Chris: In your opinion, what are the key components of a successful brand?
Ron: There's five elements to me that make a brand a success: design, sales, marketing, manufacturing and the proper backend operations. None of them take precedence over the other because we can have the best looking design, but if we don't have the right salespeople or the manufacturer can't produce or they're late, the quality automatically drops. So all five of those are the spokes in the wheel. And if one of those spokes breaks, it becomes a shit show.
Chris: Do you have any advice for brands just starting out in the industry?
Ron: To me, there's one of three questions you have to be able to answer if you're doing a clothing line. If you can't answer one of those three questions, chances are whatever it is you're doing is never going to make it.
The first question is, are you doing something that's so completely groundbreaking and different that will get people saying, “Oh my god, I've never seen anything like that. I’ve got to buy it.” The second question is, is there a celebrity that is not just wearing the product, but endorsing it because they actually love it? It’s really important to build genuine and organic connections here. The third question is who is your competition? Once you figure that out, offer a product that doesn't compromise the integrity of the retail store by any inferior qualities, but is at a much more reasonable price. Back then I priced my jeans at $45. So went into a shitty economy, gave them a lower price point with a triple margin, with a product that looked as good as those guys that were selling for $200. So that's how I got into the business.

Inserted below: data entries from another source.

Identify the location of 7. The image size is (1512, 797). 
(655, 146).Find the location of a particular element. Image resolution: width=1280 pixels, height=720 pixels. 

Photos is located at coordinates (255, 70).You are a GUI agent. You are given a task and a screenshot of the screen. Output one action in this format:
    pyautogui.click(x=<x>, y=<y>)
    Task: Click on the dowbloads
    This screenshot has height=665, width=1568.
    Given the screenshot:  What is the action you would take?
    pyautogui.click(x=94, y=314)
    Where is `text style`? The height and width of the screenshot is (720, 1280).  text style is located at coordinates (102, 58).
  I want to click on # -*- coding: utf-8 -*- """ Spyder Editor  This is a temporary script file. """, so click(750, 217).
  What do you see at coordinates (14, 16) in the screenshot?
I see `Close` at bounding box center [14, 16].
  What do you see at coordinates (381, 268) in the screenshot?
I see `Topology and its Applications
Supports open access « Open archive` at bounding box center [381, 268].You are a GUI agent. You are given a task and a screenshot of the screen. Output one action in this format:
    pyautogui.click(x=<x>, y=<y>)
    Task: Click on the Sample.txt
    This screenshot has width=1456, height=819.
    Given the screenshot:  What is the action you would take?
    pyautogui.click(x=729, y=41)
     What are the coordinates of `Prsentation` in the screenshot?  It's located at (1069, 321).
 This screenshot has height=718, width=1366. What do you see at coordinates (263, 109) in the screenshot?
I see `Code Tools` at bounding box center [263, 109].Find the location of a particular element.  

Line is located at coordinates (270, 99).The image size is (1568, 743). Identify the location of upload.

Chris: How do you manage frequent requests for free products?
Ron: I get a lot of people asking for free stuff and I usually have to consult my wife about it. I wouldn't be able to do this without her. She’s helped me figure out a balance of just learning how to say no or giving what’s considered a reasonable amount. And what I started doing when I start to get past the budget, I tell people I can give them an outfit or two. If they want more, I'll give them an artist discount code and you can go use and buy whatever they want to buy. But they very seldom use the artist discount code.
Chris: How important is the role your wife plays?
Ron: Listen, my wife is everything. I mean she's involved in everything. She's often talking me off the ledge. She also travels with me. So whether I'm going to Art Basel or doing something, she'll come and it adds a nice balance. It’s nice to have a constant source of motivation and awareness too. She knows what we're doing from our brand and whatnot. There’s even times she'll see celebrities wearing our products before my marketing team sees and she's sending me screenshots. Then I'm sending it over to them and it's getting posted on social media. So yeah, a very important support system.

Chris: Do you see a resurgence of people wanting quality denim in this upcoming generation? If so, how do you see this affecting the future of fashion?
Ron: Well, it is kind of hard to quantify that right now. I would say what's starting to happen in denim is that you're starting to see people that are open to more than just light blue, medium blue, dark blue, and black. There's a lot of novelty things that are happening from silhouettes. You see the cargoes, the big, the oversize and things like that. You're also starting to see people have gotten better with the washing techniques, the embellishment techniques, and I think that the end consumers are starting to appreciate that.
It’s definitely difficult in this economy right now though. I mean, $200 is not cheap, and only about 5% of the population would be willing to spend that much on jeans. That’s why finding that middle price range is so important especially for those younger looking to invest in what’s trending. So I think the appeal to quality is definitely there and I think as the economy opens up, you'll see it even more so in the business.